Exercise objective
Nothing outside the stretch is wanted. Repeat exactly the lines of the listing below from the one that contains "Terms & conditions (769, 2553)" through the one that contains "Mijn gegevens (595, 1593)", both ends included.

- - - -

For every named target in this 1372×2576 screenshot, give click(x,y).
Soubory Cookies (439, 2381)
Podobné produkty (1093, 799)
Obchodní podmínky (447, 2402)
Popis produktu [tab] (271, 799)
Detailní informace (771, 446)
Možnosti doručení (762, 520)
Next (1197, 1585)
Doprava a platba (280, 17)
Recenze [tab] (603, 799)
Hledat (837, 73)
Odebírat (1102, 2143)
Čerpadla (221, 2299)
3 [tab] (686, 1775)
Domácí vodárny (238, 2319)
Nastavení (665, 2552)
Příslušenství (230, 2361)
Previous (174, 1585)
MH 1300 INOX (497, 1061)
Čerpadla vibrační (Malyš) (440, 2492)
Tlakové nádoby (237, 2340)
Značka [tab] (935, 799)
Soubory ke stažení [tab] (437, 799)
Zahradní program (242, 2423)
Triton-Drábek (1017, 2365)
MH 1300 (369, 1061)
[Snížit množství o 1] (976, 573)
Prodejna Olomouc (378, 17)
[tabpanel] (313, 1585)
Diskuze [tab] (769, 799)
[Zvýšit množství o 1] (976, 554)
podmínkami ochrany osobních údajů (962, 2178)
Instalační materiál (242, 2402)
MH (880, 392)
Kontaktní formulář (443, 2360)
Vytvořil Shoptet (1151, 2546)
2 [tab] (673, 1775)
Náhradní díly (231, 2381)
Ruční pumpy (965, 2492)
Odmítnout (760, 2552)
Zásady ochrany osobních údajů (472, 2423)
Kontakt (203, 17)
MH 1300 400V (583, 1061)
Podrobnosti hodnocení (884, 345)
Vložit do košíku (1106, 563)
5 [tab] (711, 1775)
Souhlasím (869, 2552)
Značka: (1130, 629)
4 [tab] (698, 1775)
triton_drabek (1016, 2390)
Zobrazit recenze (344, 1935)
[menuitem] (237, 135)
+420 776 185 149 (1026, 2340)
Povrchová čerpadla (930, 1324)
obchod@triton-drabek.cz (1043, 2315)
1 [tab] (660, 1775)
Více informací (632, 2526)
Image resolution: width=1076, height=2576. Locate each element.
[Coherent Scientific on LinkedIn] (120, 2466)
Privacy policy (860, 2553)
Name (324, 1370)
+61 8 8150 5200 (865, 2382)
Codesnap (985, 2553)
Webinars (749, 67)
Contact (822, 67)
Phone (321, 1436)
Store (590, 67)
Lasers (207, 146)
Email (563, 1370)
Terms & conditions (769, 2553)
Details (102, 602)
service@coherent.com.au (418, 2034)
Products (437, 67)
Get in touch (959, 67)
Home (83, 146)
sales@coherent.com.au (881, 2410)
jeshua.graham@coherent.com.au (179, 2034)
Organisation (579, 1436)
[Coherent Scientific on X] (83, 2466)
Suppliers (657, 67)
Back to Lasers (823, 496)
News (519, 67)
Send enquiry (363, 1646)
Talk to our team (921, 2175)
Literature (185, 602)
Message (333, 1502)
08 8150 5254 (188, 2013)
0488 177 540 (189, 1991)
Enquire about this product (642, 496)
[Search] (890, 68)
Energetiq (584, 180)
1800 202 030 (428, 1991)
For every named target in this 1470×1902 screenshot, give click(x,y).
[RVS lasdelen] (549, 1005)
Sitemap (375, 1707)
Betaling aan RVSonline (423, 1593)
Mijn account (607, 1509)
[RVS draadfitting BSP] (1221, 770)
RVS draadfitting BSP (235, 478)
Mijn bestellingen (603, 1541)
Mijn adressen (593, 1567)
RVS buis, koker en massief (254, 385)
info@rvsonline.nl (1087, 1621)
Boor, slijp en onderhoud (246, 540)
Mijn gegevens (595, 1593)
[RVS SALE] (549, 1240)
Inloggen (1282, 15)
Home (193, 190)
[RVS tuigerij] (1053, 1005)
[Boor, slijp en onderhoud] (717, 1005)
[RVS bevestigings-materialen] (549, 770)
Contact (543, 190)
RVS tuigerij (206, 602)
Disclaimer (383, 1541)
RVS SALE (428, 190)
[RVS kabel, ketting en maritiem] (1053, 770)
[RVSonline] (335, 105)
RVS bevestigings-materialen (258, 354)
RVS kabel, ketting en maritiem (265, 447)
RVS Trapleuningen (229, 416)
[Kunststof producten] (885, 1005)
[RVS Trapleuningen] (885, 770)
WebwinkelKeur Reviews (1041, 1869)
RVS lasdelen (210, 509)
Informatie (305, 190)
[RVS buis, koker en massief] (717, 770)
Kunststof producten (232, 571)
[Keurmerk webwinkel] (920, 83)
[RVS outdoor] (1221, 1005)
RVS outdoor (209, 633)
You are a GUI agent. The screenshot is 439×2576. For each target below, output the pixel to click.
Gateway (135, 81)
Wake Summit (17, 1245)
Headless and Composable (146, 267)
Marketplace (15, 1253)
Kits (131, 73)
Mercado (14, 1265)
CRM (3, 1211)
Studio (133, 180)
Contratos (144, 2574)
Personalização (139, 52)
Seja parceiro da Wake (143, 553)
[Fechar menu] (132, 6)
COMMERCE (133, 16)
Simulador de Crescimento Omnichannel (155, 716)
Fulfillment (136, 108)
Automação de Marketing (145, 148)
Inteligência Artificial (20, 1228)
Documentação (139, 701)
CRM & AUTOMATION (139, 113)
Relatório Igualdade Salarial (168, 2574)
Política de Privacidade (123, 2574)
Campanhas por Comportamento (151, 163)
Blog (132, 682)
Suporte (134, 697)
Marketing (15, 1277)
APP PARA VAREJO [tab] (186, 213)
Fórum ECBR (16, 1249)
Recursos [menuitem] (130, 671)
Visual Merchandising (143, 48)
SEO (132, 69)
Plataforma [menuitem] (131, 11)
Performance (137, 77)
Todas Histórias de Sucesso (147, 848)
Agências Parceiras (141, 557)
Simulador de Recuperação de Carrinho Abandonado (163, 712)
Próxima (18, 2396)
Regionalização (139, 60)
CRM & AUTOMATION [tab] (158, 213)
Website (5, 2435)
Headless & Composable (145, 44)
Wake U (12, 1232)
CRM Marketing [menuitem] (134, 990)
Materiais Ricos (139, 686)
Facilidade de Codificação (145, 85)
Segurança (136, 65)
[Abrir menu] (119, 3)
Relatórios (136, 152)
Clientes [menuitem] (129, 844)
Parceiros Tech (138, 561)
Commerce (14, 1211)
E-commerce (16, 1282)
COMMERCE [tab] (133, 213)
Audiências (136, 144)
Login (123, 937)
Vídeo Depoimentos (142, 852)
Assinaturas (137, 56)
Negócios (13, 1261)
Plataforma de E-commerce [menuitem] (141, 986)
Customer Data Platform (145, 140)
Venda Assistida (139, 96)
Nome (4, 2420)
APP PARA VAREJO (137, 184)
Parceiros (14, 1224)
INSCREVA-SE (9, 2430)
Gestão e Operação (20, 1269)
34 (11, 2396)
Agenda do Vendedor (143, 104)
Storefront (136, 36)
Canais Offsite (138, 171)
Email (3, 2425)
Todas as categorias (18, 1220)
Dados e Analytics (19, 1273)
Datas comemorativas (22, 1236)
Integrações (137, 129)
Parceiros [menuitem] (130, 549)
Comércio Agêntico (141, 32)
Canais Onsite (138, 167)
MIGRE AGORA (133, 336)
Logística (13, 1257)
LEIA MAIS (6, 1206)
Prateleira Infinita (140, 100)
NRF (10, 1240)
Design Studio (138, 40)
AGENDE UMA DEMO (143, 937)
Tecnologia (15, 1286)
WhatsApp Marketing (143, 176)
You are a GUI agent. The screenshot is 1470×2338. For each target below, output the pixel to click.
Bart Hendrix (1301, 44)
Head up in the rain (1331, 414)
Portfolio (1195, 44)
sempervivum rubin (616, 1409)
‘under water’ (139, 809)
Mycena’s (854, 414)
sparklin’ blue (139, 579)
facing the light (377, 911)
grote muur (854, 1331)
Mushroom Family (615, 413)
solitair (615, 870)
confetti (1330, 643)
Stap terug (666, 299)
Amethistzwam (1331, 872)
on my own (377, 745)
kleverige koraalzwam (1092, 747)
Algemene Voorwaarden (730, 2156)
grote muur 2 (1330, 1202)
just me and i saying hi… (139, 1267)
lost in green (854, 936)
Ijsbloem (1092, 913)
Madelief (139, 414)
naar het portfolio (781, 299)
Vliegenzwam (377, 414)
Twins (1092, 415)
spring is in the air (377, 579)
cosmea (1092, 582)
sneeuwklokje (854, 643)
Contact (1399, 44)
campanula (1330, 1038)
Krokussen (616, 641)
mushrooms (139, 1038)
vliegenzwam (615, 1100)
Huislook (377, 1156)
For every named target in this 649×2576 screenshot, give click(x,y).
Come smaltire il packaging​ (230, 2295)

- - - -

Answer to the problem
Terms & conditions (769, 2553)
Details (102, 602)
service@coherent.com.au (418, 2034)
Products (437, 67)
Get in touch (959, 67)
Home (83, 146)
sales@coherent.com.au (881, 2410)
jeshua.graham@coherent.com.au (179, 2034)
Organisation (579, 1436)
[Coherent Scientific on X] (83, 2466)
Suppliers (657, 67)
Back to Lasers (823, 496)
News (519, 67)
Send enquiry (363, 1646)
Talk to our team (921, 2175)
Literature (185, 602)
Message (333, 1502)
08 8150 5254 (188, 2013)
0488 177 540 (189, 1991)
Enquire about this product (642, 496)
[Search] (890, 68)
Energetiq (584, 180)
1800 202 030 (428, 1991)
For every named target in this 1470×1902 screenshot, give click(x,y).
[RVS lasdelen] (549, 1005)
Sitemap (375, 1707)
Betaling aan RVSonline (423, 1593)
Mijn account (607, 1509)
[RVS draadfitting BSP] (1221, 770)
RVS draadfitting BSP (235, 478)
Mijn bestellingen (603, 1541)
Mijn adressen (593, 1567)
RVS buis, koker en massief (254, 385)
info@rvsonline.nl (1087, 1621)
Boor, slijp en onderhoud (246, 540)
Mijn gegevens (595, 1593)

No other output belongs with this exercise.